Return every line from the listing where the word "will" occurs.

§ **Listed entries**
=== Section Start ===
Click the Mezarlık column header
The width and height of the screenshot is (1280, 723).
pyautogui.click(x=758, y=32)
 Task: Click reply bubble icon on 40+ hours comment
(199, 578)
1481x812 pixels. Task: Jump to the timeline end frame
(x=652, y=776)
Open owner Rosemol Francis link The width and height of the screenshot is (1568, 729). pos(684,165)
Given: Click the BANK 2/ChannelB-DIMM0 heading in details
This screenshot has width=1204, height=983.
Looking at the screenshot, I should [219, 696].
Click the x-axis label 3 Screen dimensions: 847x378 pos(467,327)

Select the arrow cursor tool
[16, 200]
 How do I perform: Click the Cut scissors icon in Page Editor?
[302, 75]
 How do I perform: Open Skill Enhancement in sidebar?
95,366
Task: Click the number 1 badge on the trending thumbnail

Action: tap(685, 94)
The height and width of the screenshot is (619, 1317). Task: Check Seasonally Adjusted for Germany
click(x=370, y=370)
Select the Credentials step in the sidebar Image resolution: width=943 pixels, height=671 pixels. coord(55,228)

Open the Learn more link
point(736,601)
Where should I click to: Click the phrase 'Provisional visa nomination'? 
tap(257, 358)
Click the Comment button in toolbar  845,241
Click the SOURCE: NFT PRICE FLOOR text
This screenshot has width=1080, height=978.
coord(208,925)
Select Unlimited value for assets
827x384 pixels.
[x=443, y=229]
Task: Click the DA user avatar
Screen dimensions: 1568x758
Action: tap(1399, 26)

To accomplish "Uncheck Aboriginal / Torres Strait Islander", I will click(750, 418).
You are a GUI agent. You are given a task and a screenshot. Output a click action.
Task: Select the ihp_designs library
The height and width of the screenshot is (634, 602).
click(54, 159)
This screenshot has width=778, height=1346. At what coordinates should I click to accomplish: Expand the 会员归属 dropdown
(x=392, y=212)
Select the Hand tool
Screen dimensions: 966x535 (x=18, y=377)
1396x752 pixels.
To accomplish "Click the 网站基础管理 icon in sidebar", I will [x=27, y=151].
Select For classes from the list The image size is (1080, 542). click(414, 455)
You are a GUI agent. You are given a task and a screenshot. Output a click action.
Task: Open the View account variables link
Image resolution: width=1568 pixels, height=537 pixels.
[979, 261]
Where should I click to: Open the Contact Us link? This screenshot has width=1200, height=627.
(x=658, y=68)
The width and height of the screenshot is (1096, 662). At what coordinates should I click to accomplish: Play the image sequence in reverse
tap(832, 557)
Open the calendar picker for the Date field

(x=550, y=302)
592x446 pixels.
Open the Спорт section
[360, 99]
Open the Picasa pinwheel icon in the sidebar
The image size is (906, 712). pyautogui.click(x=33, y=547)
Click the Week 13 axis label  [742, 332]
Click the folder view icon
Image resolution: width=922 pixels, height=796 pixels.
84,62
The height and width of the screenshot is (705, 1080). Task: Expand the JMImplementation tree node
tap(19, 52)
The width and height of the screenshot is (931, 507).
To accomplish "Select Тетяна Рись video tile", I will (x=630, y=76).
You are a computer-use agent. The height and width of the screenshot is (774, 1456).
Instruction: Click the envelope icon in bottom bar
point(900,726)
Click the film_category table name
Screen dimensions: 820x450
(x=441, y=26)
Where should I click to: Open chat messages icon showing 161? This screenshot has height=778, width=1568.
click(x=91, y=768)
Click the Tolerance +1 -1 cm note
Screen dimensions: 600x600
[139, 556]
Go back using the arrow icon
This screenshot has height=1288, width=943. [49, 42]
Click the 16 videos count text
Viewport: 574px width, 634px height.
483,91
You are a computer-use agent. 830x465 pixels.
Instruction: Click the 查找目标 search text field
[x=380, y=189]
=== Section End ===
§ **Solution**
To accomplish "Uncheck Aboriginal / Torres Strait Islander", I will click(750, 418).
To accomplish "Click the 网站基础管理 icon in sidebar", I will [x=27, y=151].
To accomplish "Select Тетяна Рись video tile", I will (x=630, y=76).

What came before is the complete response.